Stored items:
============================================================

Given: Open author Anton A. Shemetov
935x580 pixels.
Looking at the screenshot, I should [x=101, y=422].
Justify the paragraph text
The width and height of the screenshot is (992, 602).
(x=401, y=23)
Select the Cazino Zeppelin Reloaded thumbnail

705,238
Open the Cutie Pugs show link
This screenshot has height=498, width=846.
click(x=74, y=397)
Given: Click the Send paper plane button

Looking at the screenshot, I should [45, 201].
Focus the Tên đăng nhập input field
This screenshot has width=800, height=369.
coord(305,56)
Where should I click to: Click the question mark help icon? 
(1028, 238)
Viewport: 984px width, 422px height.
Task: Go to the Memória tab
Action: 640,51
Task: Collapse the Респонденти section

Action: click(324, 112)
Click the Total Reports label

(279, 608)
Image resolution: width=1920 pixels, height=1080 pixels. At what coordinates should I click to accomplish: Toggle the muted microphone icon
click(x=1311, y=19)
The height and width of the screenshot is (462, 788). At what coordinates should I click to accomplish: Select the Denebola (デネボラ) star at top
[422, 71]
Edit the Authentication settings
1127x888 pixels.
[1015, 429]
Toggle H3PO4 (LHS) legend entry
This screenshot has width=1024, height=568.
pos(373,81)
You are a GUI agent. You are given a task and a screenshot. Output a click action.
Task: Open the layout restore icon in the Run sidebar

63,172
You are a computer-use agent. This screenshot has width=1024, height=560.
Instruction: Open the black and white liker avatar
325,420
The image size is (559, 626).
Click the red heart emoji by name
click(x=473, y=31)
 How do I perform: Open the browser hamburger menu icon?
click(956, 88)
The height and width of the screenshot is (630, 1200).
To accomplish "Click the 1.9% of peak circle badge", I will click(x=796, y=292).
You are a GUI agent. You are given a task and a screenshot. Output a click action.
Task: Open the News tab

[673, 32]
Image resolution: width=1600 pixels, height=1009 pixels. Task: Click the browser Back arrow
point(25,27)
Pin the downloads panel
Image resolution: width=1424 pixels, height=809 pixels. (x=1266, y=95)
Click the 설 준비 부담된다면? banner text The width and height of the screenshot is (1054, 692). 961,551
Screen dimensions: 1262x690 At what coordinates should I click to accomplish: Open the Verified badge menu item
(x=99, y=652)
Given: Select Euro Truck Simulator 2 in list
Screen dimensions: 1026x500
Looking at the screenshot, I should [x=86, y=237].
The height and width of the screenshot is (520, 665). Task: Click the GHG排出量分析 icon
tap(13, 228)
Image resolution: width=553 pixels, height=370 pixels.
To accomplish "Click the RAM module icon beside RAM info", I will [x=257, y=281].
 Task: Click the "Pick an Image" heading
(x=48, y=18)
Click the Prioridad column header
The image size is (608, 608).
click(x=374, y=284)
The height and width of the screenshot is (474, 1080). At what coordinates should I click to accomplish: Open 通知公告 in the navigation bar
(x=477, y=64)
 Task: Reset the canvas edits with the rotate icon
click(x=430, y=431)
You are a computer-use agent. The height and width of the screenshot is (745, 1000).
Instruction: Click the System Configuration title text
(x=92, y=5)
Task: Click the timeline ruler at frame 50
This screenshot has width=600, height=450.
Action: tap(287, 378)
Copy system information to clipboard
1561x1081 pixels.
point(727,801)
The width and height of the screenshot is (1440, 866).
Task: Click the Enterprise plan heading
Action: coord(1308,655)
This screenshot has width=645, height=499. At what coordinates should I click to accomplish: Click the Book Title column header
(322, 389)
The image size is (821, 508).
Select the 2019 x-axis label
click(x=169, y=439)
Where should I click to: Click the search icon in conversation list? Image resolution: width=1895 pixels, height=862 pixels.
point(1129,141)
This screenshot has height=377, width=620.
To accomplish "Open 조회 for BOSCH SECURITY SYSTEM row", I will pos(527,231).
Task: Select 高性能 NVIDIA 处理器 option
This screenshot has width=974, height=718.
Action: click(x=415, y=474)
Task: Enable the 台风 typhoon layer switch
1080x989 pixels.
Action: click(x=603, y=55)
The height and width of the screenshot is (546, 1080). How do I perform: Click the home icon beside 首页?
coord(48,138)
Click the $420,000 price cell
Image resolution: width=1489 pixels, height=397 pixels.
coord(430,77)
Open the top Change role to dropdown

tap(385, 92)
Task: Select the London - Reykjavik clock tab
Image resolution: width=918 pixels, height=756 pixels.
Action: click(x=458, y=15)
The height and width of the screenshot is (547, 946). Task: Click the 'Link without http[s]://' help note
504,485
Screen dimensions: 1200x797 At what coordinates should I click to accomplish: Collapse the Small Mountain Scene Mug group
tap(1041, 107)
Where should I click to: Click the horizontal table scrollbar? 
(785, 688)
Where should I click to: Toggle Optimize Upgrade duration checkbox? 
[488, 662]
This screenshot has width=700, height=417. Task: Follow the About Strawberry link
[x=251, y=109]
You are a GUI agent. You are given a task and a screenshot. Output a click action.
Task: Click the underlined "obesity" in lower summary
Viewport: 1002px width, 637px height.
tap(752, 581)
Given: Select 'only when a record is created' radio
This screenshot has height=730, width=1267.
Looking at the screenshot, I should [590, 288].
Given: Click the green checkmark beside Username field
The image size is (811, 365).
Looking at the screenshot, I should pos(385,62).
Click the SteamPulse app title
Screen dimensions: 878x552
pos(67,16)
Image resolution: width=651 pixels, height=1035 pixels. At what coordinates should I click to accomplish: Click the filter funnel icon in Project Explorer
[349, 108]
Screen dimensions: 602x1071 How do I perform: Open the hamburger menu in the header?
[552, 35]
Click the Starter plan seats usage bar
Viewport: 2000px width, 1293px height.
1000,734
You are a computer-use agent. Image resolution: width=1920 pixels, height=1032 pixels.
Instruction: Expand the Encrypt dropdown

============================================================

### The problem
An exact copy of every line above is needed.

### Task result
Given: Open author Anton A. Shemetov
935x580 pixels.
Looking at the screenshot, I should [x=101, y=422].
Justify the paragraph text
The width and height of the screenshot is (992, 602).
(x=401, y=23)
Select the Cazino Zeppelin Reloaded thumbnail

705,238
Open the Cutie Pugs show link
This screenshot has height=498, width=846.
click(x=74, y=397)
Given: Click the Send paper plane button

Looking at the screenshot, I should [45, 201].
Focus the Tên đăng nhập input field
This screenshot has width=800, height=369.
coord(305,56)
Where should I click to: Click the question mark help icon? 
(1028, 238)
Viewport: 984px width, 422px height.
Task: Go to the Memória tab
Action: 640,51
Task: Collapse the Респонденти section

Action: click(324, 112)
Click the Total Reports label

(279, 608)
Image resolution: width=1920 pixels, height=1080 pixels. At what coordinates should I click to accomplish: Toggle the muted microphone icon
click(x=1311, y=19)
The height and width of the screenshot is (462, 788). At what coordinates should I click to accomplish: Select the Denebola (デネボラ) star at top
[422, 71]
Edit the Authentication settings
1127x888 pixels.
[1015, 429]
Toggle H3PO4 (LHS) legend entry
This screenshot has width=1024, height=568.
pos(373,81)
You are a GUI agent. You are given a task and a screenshot. Output a click action.
Task: Open the layout restore icon in the Run sidebar

63,172
You are a computer-use agent. This screenshot has width=1024, height=560.
Instruction: Open the black and white liker avatar
325,420
The image size is (559, 626).
Click the red heart emoji by name
click(x=473, y=31)
 How do I perform: Open the browser hamburger menu icon?
click(956, 88)
The height and width of the screenshot is (630, 1200).
To accomplish "Click the 1.9% of peak circle badge", I will click(x=796, y=292).
You are a GUI agent. You are given a task and a screenshot. Output a click action.
Task: Open the News tab

[673, 32]
Image resolution: width=1600 pixels, height=1009 pixels. Task: Click the browser Back arrow
point(25,27)
Pin the downloads panel
Image resolution: width=1424 pixels, height=809 pixels. (x=1266, y=95)
Click the 설 준비 부담된다면? banner text The width and height of the screenshot is (1054, 692). 961,551
Screen dimensions: 1262x690 At what coordinates should I click to accomplish: Open the Verified badge menu item
(x=99, y=652)
Given: Select Euro Truck Simulator 2 in list
Screen dimensions: 1026x500
Looking at the screenshot, I should [x=86, y=237].
The height and width of the screenshot is (520, 665). Task: Click the GHG排出量分析 icon
tap(13, 228)
Image resolution: width=553 pixels, height=370 pixels.
To accomplish "Click the RAM module icon beside RAM info", I will [x=257, y=281].
 Task: Click the "Pick an Image" heading
(x=48, y=18)
Click the Prioridad column header
The image size is (608, 608).
click(x=374, y=284)
The height and width of the screenshot is (474, 1080). At what coordinates should I click to accomplish: Open 通知公告 in the navigation bar
(x=477, y=64)
 Task: Reset the canvas edits with the rotate icon
click(x=430, y=431)
You are a computer-use agent. The height and width of the screenshot is (745, 1000).
Instruction: Click the System Configuration title text
(x=92, y=5)
Task: Click the timeline ruler at frame 50
This screenshot has width=600, height=450.
Action: tap(287, 378)
Copy system information to clipboard
1561x1081 pixels.
point(727,801)
The width and height of the screenshot is (1440, 866).
Task: Click the Enterprise plan heading
Action: coord(1308,655)
This screenshot has width=645, height=499. At what coordinates should I click to accomplish: Click the Book Title column header
(322, 389)
The image size is (821, 508).
Select the 2019 x-axis label
click(x=169, y=439)
Where should I click to: Click the search icon in conversation list? Image resolution: width=1895 pixels, height=862 pixels.
point(1129,141)
This screenshot has height=377, width=620.
To accomplish "Open 조회 for BOSCH SECURITY SYSTEM row", I will pos(527,231).
Task: Select 高性能 NVIDIA 处理器 option
This screenshot has width=974, height=718.
Action: click(x=415, y=474)
Task: Enable the 台风 typhoon layer switch
1080x989 pixels.
Action: click(x=603, y=55)
The height and width of the screenshot is (546, 1080). How do I perform: Click the home icon beside 首页?
coord(48,138)
Click the $420,000 price cell
Image resolution: width=1489 pixels, height=397 pixels.
coord(430,77)
Open the top Change role to dropdown

tap(385, 92)
Task: Select the London - Reykjavik clock tab
Image resolution: width=918 pixels, height=756 pixels.
Action: click(x=458, y=15)
The height and width of the screenshot is (547, 946). Task: Click the 'Link without http[s]://' help note
504,485
Screen dimensions: 1200x797 At what coordinates should I click to accomplish: Collapse the Small Mountain Scene Mug group
tap(1041, 107)
Where should I click to: Click the horizontal table scrollbar? 
(785, 688)
Where should I click to: Toggle Optimize Upgrade duration checkbox? 
[488, 662]
This screenshot has width=700, height=417. Task: Follow the About Strawberry link
[x=251, y=109]
You are a GUI agent. You are given a task and a screenshot. Output a click action.
Task: Click the underlined "obesity" in lower summary
Viewport: 1002px width, 637px height.
tap(752, 581)
Given: Select 'only when a record is created' radio
This screenshot has height=730, width=1267.
Looking at the screenshot, I should [590, 288].
Given: Click the green checkmark beside Username field
The image size is (811, 365).
Looking at the screenshot, I should pos(385,62).
Click the SteamPulse app title
Screen dimensions: 878x552
pos(67,16)
Image resolution: width=651 pixels, height=1035 pixels. At what coordinates should I click to accomplish: Click the filter funnel icon in Project Explorer
[349, 108]
Screen dimensions: 602x1071 How do I perform: Open the hamburger menu in the header?
[552, 35]
Click the Starter plan seats usage bar
Viewport: 2000px width, 1293px height.
1000,734
You are a computer-use agent. Image resolution: width=1920 pixels, height=1032 pixels.
Instruction: Expand the Encrypt dropdown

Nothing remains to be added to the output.